[START Records]

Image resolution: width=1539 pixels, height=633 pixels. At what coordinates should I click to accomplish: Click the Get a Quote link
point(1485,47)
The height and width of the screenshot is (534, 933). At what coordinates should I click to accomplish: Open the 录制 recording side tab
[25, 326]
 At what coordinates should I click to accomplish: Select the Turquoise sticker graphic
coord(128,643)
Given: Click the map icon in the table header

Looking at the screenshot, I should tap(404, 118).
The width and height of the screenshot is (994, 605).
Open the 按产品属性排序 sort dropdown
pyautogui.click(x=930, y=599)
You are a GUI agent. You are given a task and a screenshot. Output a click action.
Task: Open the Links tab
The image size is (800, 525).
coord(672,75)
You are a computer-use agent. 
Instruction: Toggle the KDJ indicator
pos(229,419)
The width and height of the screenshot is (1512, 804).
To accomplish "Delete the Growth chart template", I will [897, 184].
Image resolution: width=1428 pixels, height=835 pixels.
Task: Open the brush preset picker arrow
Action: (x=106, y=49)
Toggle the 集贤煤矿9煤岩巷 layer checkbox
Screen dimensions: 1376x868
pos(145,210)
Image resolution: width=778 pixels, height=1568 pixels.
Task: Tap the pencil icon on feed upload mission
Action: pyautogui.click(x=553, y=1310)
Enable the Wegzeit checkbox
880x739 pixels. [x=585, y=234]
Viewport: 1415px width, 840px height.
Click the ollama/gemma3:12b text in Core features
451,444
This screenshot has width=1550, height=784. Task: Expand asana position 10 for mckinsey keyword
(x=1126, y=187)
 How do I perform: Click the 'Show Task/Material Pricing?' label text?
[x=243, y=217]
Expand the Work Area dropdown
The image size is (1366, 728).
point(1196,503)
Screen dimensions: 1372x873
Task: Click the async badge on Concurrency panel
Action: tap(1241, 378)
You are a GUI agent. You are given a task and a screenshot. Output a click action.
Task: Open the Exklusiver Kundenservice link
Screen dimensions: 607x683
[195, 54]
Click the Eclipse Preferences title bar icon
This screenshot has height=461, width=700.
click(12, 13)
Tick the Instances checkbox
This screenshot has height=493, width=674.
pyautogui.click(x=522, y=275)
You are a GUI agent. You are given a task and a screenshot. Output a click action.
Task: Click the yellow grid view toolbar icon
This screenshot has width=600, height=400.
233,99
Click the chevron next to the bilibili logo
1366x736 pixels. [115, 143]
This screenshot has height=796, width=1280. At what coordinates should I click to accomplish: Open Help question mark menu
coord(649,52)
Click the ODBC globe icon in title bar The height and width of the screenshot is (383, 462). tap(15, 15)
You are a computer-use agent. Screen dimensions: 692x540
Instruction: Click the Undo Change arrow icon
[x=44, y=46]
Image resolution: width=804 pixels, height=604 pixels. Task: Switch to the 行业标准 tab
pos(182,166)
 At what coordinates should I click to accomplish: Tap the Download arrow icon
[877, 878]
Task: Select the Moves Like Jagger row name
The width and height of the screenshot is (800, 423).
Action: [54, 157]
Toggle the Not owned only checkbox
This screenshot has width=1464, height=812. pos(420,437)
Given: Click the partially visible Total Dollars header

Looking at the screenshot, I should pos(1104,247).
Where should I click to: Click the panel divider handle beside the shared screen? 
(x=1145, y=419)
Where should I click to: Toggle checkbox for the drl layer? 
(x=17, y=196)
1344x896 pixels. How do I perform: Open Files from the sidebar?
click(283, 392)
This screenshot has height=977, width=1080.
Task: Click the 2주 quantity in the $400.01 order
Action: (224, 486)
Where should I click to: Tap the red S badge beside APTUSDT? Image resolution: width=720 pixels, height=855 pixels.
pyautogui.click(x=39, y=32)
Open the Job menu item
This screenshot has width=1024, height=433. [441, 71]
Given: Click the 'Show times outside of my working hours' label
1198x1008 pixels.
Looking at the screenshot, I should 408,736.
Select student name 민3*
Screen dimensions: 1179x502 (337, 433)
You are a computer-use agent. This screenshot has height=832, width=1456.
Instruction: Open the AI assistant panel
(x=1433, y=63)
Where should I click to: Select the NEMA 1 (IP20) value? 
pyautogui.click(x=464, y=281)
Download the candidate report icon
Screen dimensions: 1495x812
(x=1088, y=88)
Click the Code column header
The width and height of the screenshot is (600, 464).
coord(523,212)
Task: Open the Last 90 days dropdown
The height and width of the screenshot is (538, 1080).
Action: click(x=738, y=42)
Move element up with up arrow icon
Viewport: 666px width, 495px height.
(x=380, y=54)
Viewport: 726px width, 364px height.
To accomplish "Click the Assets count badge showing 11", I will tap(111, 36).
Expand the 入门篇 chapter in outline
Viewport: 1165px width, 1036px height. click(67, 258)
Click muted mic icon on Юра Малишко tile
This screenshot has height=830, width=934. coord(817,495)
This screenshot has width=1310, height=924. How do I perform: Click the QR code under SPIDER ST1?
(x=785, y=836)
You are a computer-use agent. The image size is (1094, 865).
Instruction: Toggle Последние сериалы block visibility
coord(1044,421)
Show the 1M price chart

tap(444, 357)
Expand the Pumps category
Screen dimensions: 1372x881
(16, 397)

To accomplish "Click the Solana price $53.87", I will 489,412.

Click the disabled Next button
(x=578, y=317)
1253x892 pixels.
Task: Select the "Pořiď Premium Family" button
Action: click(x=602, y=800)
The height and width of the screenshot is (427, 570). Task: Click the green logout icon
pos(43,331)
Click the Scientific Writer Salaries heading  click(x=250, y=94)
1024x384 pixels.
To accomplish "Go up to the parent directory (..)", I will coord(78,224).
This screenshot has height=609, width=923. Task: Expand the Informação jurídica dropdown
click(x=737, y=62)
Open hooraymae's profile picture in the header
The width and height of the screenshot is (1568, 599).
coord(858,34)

[END Records]

Convert every line of the records into a Markdown table with the columns "No." and "Line", numbering each row and omitting blank lines.

__Complete response__.
| No. | Line |
|---|---|
| 1 | Image resolution: width=1539 pixels, height=633 pixels. At what coordinates should I click to accomplish: Click the Get a Quote link |
| 2 | point(1485,47) |
| 3 | The height and width of the screenshot is (534, 933). At what coordinates should I click to accomplish: Open the 录制 recording side tab |
| 4 | [25, 326] |
| 5 |  At what coordinates should I click to accomplish: Select the Turquoise sticker graphic |
| 6 | coord(128,643) |
| 7 | Given: Click the map icon in the table header |
| 8 | Looking at the screenshot, I should tap(404, 118). |
| 9 | The width and height of the screenshot is (994, 605). |
| 10 | Open the 按产品属性排序 sort dropdown |
| 11 | pyautogui.click(x=930, y=599) |
| 12 | You are a GUI agent. You are given a task and a screenshot. Output a click action. |
| 13 | Task: Open the Links tab |
| 14 | The image size is (800, 525). |
| 15 | coord(672,75) |
| 16 | You are a computer-use agent.  |
| 17 | Instruction: Toggle the KDJ indicator |
| 18 | pos(229,419) |
| 19 | The width and height of the screenshot is (1512, 804). |
| 20 | To accomplish "Delete the Growth chart template", I will [897, 184]. |
| 21 | Image resolution: width=1428 pixels, height=835 pixels. |
| 22 | Task: Open the brush preset picker arrow |
| 23 | Action: (x=106, y=49) |
| 24 | Toggle the 集贤煤矿9煤岩巷 layer checkbox |
| 25 | Screen dimensions: 1376x868 |
| 26 | pos(145,210) |
| 27 | Image resolution: width=778 pixels, height=1568 pixels. |
| 28 | Task: Tap the pencil icon on feed upload mission |
| 29 | Action: pyautogui.click(x=553, y=1310) |
| 30 | Enable the Wegzeit checkbox |
| 31 | 880x739 pixels. [x=585, y=234] |
| 32 | Viewport: 1415px width, 840px height. |
| 33 | Click the ollama/gemma3:12b text in Core features |
| 34 | 451,444 |
| 35 | This screenshot has width=1550, height=784. Task: Expand asana position 10 for mckinsey keyword |
| 36 | (x=1126, y=187) |
| 37 |  How do I perform: Click the 'Show Task/Material Pricing?' label text? |
| 38 | [x=243, y=217] |
| 39 | Expand the Work Area dropdown |
| 40 | The image size is (1366, 728). |
| 41 | point(1196,503) |
| 42 | Screen dimensions: 1372x873 |
| 43 | Task: Click the async badge on Concurrency panel |
| 44 | Action: tap(1241, 378) |
| 45 | You are a GUI agent. You are given a task and a screenshot. Output a click action. |
| 46 | Task: Open the Exklusiver Kundenservice link |
| 47 | Screen dimensions: 607x683 |
| 48 | [195, 54] |
| 49 | Click the Eclipse Preferences title bar icon |
| 50 | This screenshot has height=461, width=700. |
| 51 | click(12, 13) |
| 52 | Tick the Instances checkbox |
| 53 | This screenshot has height=493, width=674. |
| 54 | pyautogui.click(x=522, y=275) |
| 55 | You are a GUI agent. You are given a task and a screenshot. Output a click action. |
| 56 | Task: Click the yellow grid view toolbar icon |
| 57 | This screenshot has width=600, height=400. |
| 58 | 233,99 |
| 59 | Click the chevron next to the bilibili logo |
| 60 | 1366x736 pixels. [115, 143] |
| 61 | This screenshot has height=796, width=1280. At what coordinates should I click to accomplish: Open Help question mark menu |
| 62 | coord(649,52) |
| 63 | Click the ODBC globe icon in title bar The height and width of the screenshot is (383, 462). tap(15, 15) |
| 64 | You are a computer-use agent. Screen dimensions: 692x540 |
| 65 | Instruction: Click the Undo Change arrow icon |
| 66 | [x=44, y=46] |
| 67 | Image resolution: width=804 pixels, height=604 pixels. Task: Switch to the 行业标准 tab |
| 68 | pos(182,166) |
| 69 |  At what coordinates should I click to accomplish: Tap the Download arrow icon |
| 70 | [877, 878] |
| 71 | Task: Select the Moves Like Jagger row name |
| 72 | The width and height of the screenshot is (800, 423). |
| 73 | Action: [54, 157] |
| 74 | Toggle the Not owned only checkbox |
| 75 | This screenshot has width=1464, height=812. pos(420,437) |
| 76 | Given: Click the partially visible Total Dollars header |
| 77 | Looking at the screenshot, I should pos(1104,247). |
| 78 | Where should I click to: Click the panel divider handle beside the shared screen?  |
| 79 | (x=1145, y=419) |
| 80 | Where should I click to: Toggle checkbox for the drl layer?  |
| 81 | (x=17, y=196) |
| 82 | 1344x896 pixels. How do I perform: Open Files from the sidebar? |
| 83 | click(283, 392) |
| 84 | This screenshot has height=977, width=1080. |
| 85 | Task: Click the 2주 quantity in the $400.01 order |
| 86 | Action: (224, 486) |
| 87 | Where should I click to: Tap the red S badge beside APTUSDT? Image resolution: width=720 pixels, height=855 pixels. |
| 88 | pyautogui.click(x=39, y=32) |
| 89 | Open the Job menu item |
| 90 | This screenshot has width=1024, height=433. [441, 71] |
| 91 | Given: Click the 'Show times outside of my working hours' label |
| 92 | 1198x1008 pixels. |
| 93 | Looking at the screenshot, I should 408,736. |
| 94 | Select student name 민3* |
| 95 | Screen dimensions: 1179x502 (337, 433) |
| 96 | You are a computer-use agent. This screenshot has height=832, width=1456. |
| 97 | Instruction: Open the AI assistant panel |
| 98 | (x=1433, y=63) |
| 99 | Where should I click to: Select the NEMA 1 (IP20) value?  |
| 100 | pyautogui.click(x=464, y=281) |
| 101 | Download the candidate report icon |
| 102 | Screen dimensions: 1495x812 |
| 103 | (x=1088, y=88) |
| 104 | Click the Code column header |
| 105 | The width and height of the screenshot is (600, 464). |
| 106 | coord(523,212) |
| 107 | Task: Open the Last 90 days dropdown |
| 108 | The height and width of the screenshot is (538, 1080). |
| 109 | Action: click(x=738, y=42) |
| 110 | Move element up with up arrow icon |
| 111 | Viewport: 666px width, 495px height. |
| 112 | (x=380, y=54) |
| 113 | Viewport: 726px width, 364px height. |
| 114 | To accomplish "Click the Assets count badge showing 11", I will tap(111, 36). |
| 115 | Expand the 入门篇 chapter in outline |
| 116 | Viewport: 1165px width, 1036px height. click(67, 258) |
| 117 | Click muted mic icon on Юра Малишко tile |
| 118 | This screenshot has height=830, width=934. coord(817,495) |
| 119 | This screenshot has width=1310, height=924. How do I perform: Click the QR code under SPIDER ST1? |
| 120 | (x=785, y=836) |
| 121 | You are a computer-use agent. The image size is (1094, 865). |
| 122 | Instruction: Toggle Последние сериалы block visibility |
| 123 | coord(1044,421) |
| 124 | Show the 1M price chart |
| 125 | tap(444, 357) |
| 126 | Expand the Pumps category |
| 127 | Screen dimensions: 1372x881 |
| 128 | (16, 397) |
| 129 | To accomplish "Click the Solana price $53.87", I will 489,412. |
| 130 | Click the disabled Next button |
| 131 | (x=578, y=317) |
| 132 | 1253x892 pixels. |
| 133 | Task: Select the "Pořiď Premium Family" button |
| 134 | Action: click(x=602, y=800) |
| 135 | The height and width of the screenshot is (427, 570). Task: Click the green logout icon |
| 136 | pos(43,331) |
| 137 | Click the Scientific Writer Salaries heading  click(x=250, y=94) |
| 138 | 1024x384 pixels. |
| 139 | To accomplish "Go up to the parent directory (..)", I will coord(78,224). |
| 140 | This screenshot has height=609, width=923. Task: Expand the Informação jurídica dropdown |
| 141 | click(x=737, y=62) |
| 142 | Open hooraymae's profile picture in the header |
| 143 | The width and height of the screenshot is (1568, 599). |
| 144 | coord(858,34) |